┌─ MATERIAL PROVIDED
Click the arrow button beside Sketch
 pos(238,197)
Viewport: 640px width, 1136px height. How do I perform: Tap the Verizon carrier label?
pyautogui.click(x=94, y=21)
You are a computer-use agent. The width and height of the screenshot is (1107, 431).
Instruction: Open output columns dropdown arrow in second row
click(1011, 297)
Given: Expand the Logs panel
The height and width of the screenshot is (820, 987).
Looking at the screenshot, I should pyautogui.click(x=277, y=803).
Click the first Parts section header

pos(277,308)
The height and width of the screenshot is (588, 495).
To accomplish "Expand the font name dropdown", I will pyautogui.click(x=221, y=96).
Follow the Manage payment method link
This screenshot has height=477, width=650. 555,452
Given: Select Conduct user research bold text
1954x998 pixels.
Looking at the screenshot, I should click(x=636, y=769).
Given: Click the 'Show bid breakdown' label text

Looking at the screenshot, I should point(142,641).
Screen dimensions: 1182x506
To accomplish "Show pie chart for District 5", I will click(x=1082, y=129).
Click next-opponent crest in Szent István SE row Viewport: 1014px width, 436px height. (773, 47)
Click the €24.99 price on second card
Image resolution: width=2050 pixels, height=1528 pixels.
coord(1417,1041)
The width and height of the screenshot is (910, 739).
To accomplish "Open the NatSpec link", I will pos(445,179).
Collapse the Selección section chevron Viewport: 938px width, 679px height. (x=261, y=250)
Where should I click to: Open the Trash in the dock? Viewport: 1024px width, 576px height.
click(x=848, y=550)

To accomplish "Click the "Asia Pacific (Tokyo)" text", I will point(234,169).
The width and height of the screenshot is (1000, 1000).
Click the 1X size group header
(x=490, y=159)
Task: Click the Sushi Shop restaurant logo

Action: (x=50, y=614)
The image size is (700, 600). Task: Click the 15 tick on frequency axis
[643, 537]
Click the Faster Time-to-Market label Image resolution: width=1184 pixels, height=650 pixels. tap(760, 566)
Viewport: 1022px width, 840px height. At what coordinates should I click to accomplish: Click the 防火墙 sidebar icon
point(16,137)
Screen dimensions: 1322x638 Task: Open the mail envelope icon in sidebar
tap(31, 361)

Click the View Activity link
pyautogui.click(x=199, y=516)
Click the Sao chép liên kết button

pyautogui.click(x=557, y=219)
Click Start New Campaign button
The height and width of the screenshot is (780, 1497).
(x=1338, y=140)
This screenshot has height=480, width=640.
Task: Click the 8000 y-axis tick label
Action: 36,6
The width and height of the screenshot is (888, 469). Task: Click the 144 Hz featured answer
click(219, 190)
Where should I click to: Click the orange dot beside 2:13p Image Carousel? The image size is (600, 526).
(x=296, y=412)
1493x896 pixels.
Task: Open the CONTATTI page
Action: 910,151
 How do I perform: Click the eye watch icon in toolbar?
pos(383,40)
└─
WHAT YOU HAVE TO DO: Reproduce every record above exactly as it is written.

SOLUTION BELOW:
Click the arrow button beside Sketch
 pos(238,197)
Viewport: 640px width, 1136px height. How do I perform: Tap the Verizon carrier label?
pyautogui.click(x=94, y=21)
You are a computer-use agent. The width and height of the screenshot is (1107, 431).
Instruction: Open output columns dropdown arrow in second row
click(1011, 297)
Given: Expand the Logs panel
The height and width of the screenshot is (820, 987).
Looking at the screenshot, I should pyautogui.click(x=277, y=803).
Click the first Parts section header

pos(277,308)
The height and width of the screenshot is (588, 495).
To accomplish "Expand the font name dropdown", I will pyautogui.click(x=221, y=96).
Follow the Manage payment method link
This screenshot has height=477, width=650. 555,452
Given: Select Conduct user research bold text
1954x998 pixels.
Looking at the screenshot, I should click(x=636, y=769).
Given: Click the 'Show bid breakdown' label text

Looking at the screenshot, I should point(142,641).
Screen dimensions: 1182x506
To accomplish "Show pie chart for District 5", I will click(x=1082, y=129).
Click next-opponent crest in Szent István SE row Viewport: 1014px width, 436px height. (773, 47)
Click the €24.99 price on second card
Image resolution: width=2050 pixels, height=1528 pixels.
coord(1417,1041)
The width and height of the screenshot is (910, 739).
To accomplish "Open the NatSpec link", I will pos(445,179).
Collapse the Selección section chevron Viewport: 938px width, 679px height. (x=261, y=250)
Where should I click to: Open the Trash in the dock? Viewport: 1024px width, 576px height.
click(x=848, y=550)

To accomplish "Click the "Asia Pacific (Tokyo)" text", I will point(234,169).
The width and height of the screenshot is (1000, 1000).
Click the 1X size group header
(x=490, y=159)
Task: Click the Sushi Shop restaurant logo

Action: (x=50, y=614)
The image size is (700, 600). Task: Click the 15 tick on frequency axis
[643, 537]
Click the Faster Time-to-Market label Image resolution: width=1184 pixels, height=650 pixels. tap(760, 566)
Viewport: 1022px width, 840px height. At what coordinates should I click to accomplish: Click the 防火墙 sidebar icon
point(16,137)
Screen dimensions: 1322x638 Task: Open the mail envelope icon in sidebar
tap(31, 361)

Click the View Activity link
pyautogui.click(x=199, y=516)
Click the Sao chép liên kết button

pyautogui.click(x=557, y=219)
Click Start New Campaign button
The height and width of the screenshot is (780, 1497).
(x=1338, y=140)
This screenshot has height=480, width=640.
Task: Click the 8000 y-axis tick label
Action: 36,6
The width and height of the screenshot is (888, 469). Task: Click the 144 Hz featured answer
click(219, 190)
Where should I click to: Click the orange dot beside 2:13p Image Carousel? The image size is (600, 526).
(x=296, y=412)
1493x896 pixels.
Task: Open the CONTATTI page
Action: 910,151
 How do I perform: Click the eye watch icon in toolbar?
pos(383,40)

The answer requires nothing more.